1. PARALLEL COMPUTATION DESIGN ASPECTS The general design aspects of parallel computation are discussed below. [1][11][23]
  1. Appropriate Granularity for Reconfigurable fabric
    
    Each unit of computation, or logic block, can be as simple as a 3-input look up table (LUT), or as complex as a 4-bit ALU
    - Fine Grained : Manipulates data at bit level
    - Coarse Grained: Manipulates group of bits via complex function units (Ex: PipeRench).In coarse grained again, the computational granularity is also important aspect i.e. whether to do 8/16/32 bit data processing.
  2. Interconnect topology of Logic blocks
    - Nearest Neighbor : Each logic block communicates directly with its immediate neighbor
    - Segmented: short wires accommodate local communications traffic. These short wires can be connected together using switchboxes to emulate longer wires.
    - Hierarchical: local routing within a custer and longer wires at the boundaries connect the different clusters together.
  3. Memory management
    
    An increase in the operation parallelism results in a respective increase in the rate by which data are fetched from memory – called data memory bandwidth. It is a major bottleneck in exploiting the inherent parallelism. Floating point operations per second (FLOPs) is directly proportional to memory bandwidth. Inside FPGA, each Processing Element (PE) unit can have a memory associated with it or can use centralized RAM system. Scratch pad, Register File or Buffer I/F is used between External and Internal memory.
  4. Configuration Scheme
    - Single context: Needs complete reconfiguration to change any of the programming bits.
    - Muticontext: Has multiple layers of programming bits .Each layer can be active at different point of time.
    - Partially Reconfigurable: Can be selectively programmed without complete reconfiguration
  5. Programming model
  Parallel software development is not as mature as hardware
  
  .OpenCL and Open MP are promising development towards direction of single platform for parallel programming. For Single Instruction Multiple Data (SIMD) machines, popular and successful data parallel languages include CMF, *Lisp, C*, Ruby etc.
2. CASE STUDIES
  
  Different architectures are developed for parallel computation in academy and industry.
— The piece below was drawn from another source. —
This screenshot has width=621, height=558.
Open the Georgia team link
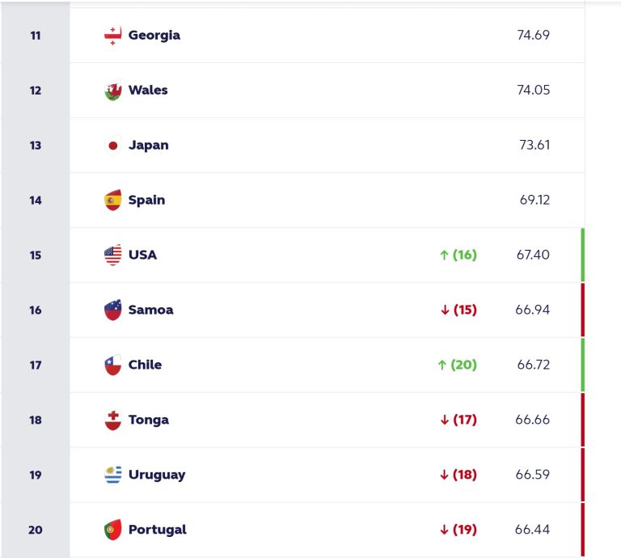[x=154, y=36]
There are many aspects to differentiate between them.
  - Number of cores
  - Processing Element Granularity Complexity of PE(1/8/16/32 bit)
  - Homogeneous/Heterogeneous
  - Reconfiguration Strategy
  - Processing Element Interconnection
  - Memory Hierarchy
  - SIMD(Single Instruction Multiple Data)/MIMD(Multiple Instruction Multiple Data)
  - Target Applications/Optimizations
Below are some of the architectures developed in last three decades

PipeRench [8]: ALU based coarse grain system with linear topology. Use Pipelined configuration where reconfigurable fabric is divided to physical pipeline stages. A row of processing elements forms a pipeline. Each such pipeline can be configured individually. Uses a set of CAD tools to synthesize a stripe based on parameters No of PEs in the stripe, Width in bits of each PE and Number of registers in PEs register file. Dataflow intermediate Language (DIL) is used for programming.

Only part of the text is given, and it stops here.